▸ Your goal:
What lines below mention the word "Given"? Copy each one.

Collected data
● ● ●
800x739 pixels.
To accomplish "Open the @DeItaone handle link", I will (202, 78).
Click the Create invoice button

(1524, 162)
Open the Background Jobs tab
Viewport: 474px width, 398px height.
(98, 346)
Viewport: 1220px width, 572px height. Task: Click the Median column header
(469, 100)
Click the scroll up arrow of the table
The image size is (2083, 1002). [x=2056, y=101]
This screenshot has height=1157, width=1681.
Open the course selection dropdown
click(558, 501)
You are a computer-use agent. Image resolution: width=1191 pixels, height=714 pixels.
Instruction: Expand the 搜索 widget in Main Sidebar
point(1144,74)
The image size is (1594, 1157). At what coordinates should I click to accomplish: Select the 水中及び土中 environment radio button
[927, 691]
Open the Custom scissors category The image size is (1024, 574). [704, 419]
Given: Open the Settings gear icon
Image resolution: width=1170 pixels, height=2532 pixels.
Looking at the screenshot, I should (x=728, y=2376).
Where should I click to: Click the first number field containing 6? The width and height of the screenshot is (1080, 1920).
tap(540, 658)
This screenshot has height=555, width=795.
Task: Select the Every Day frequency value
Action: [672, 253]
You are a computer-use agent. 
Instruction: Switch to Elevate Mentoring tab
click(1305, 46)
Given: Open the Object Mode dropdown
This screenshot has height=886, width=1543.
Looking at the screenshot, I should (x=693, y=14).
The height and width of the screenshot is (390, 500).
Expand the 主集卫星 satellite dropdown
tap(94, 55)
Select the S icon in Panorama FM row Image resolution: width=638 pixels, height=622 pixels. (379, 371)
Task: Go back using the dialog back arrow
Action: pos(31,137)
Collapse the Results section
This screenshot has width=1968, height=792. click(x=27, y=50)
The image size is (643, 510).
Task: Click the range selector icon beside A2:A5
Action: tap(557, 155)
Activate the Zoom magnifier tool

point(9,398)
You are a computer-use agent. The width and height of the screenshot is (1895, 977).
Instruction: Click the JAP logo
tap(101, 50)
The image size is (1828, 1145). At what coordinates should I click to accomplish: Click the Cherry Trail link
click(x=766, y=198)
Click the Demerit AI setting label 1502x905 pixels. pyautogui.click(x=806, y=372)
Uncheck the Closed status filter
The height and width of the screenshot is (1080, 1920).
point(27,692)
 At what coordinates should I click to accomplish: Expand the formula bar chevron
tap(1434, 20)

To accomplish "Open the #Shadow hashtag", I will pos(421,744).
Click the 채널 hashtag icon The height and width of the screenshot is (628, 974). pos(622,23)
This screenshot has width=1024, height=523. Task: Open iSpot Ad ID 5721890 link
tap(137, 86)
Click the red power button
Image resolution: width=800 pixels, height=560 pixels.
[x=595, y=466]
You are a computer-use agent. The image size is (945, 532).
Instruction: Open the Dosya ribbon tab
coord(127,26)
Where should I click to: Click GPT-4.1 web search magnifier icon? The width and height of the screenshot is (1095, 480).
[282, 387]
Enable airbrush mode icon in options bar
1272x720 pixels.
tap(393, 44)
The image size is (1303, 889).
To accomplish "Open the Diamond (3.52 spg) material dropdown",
● ● ●
▸ Answer to this task:
Given: Open the Settings gear icon
Given: Open the Object Mode dropdown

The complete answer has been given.